LFS has a bunch of baby haps labelled hap fire dwarf. Neither I or the employees in the store have ever heard of it before.
I'm wondering if anyone has heard of this, or heard of any other dwarf haps?
Very intriguing.
Google shows a possible fire hap Victorian and a red emp called a fire hap. No dwarfs.


----------



## cjacob316 (Dec 4, 2008)

maybe they consider 6 inches dwarf for haps


----------



## 24Tropheus (Jun 21, 2006)

Or maybe one of these. They seem to have bred these so they show colour in both male and females at only 1".
http://images.google.co.uk/images?hl=en ... CBAQsAQwAA

Being a hybrid man made fish they could use quite a few names to sell them.

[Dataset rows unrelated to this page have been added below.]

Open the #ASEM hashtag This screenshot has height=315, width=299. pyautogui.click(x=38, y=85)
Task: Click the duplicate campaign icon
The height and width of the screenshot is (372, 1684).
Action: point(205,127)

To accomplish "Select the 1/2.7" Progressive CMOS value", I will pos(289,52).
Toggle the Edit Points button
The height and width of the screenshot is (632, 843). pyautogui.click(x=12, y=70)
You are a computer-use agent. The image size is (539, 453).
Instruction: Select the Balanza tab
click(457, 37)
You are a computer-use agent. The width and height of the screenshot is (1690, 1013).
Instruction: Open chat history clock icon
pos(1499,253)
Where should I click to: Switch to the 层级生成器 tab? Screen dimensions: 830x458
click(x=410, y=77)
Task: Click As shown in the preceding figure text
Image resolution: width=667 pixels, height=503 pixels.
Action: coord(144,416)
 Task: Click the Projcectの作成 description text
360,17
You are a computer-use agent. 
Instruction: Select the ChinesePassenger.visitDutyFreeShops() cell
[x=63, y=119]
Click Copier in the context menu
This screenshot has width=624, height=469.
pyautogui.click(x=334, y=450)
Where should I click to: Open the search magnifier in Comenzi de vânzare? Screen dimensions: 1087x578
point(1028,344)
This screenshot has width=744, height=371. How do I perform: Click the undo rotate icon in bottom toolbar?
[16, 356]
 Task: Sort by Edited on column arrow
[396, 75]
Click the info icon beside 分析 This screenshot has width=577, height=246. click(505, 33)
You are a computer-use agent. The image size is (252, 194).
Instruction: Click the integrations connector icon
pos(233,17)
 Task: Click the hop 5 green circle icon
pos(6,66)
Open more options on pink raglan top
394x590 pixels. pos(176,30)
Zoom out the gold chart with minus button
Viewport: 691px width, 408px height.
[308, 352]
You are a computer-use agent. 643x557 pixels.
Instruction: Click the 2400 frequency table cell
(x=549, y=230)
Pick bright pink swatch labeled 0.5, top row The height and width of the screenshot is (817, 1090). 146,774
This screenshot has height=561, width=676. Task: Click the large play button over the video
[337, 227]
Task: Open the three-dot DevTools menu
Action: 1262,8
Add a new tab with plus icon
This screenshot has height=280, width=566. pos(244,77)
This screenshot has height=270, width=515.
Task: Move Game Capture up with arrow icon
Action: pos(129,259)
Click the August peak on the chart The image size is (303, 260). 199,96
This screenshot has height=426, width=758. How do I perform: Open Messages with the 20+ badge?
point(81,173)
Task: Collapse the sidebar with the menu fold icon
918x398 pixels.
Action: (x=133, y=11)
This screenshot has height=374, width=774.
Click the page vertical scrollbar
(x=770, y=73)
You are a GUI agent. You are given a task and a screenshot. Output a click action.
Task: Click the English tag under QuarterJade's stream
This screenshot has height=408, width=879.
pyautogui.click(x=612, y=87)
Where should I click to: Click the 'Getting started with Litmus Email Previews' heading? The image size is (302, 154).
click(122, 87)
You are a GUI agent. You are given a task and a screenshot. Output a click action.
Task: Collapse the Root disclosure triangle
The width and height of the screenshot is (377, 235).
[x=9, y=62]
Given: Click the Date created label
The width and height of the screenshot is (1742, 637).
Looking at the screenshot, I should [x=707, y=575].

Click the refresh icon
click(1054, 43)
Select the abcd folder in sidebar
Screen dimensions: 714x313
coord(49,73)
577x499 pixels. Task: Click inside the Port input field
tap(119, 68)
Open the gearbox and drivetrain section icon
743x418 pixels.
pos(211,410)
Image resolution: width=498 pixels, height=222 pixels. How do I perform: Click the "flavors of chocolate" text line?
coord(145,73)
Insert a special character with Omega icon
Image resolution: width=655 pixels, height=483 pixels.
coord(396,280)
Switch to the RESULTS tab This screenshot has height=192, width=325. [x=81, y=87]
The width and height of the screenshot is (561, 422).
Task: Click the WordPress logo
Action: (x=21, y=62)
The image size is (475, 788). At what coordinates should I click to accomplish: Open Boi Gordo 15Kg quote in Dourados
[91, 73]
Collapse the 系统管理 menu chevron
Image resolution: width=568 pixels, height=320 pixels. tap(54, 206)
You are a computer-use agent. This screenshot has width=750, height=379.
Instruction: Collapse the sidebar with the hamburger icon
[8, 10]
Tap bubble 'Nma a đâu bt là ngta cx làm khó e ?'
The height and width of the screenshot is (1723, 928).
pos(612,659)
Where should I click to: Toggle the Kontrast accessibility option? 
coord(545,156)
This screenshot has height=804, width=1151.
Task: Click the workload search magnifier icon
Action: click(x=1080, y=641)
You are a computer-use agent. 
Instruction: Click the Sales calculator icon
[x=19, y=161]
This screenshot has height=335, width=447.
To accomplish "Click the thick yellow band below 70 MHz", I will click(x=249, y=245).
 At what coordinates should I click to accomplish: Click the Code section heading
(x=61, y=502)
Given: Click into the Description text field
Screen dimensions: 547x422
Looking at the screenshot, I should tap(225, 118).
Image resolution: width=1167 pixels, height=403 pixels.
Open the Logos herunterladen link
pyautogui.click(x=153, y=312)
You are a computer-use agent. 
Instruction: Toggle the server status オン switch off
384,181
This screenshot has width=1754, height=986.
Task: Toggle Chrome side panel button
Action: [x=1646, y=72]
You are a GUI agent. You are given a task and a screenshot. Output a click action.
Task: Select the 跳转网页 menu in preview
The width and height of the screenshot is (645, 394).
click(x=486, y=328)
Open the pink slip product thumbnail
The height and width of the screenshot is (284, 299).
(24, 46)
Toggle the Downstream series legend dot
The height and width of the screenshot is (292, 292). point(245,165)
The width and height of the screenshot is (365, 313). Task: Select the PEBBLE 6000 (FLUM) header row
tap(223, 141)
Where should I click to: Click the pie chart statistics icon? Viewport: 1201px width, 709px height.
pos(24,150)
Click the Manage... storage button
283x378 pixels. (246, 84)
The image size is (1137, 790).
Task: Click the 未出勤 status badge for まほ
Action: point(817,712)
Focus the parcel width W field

But emerald fire and quite a few Vic "haps" and hybrids show red colour very small too.

Could be lots of things sorry.


----------



## 24Tropheus (Jun 21, 2006)

I do remember some Vics were sold using the name Haplochromis sp. "fire" years ago and I found this on the web. http://www.bigskycichlids.com/Hsp_fire_red_uganda.htm

But which real species they are or were (pure or hybrid) or if those are the same is beyond me.

A photo may help.

All the best James


----------



## Shaky (Jan 2, 2003)

Thanks for the research.
I'm positive its not the peacock - it had bold horiz. stripes. It looked very much like a juv. red emp.


----------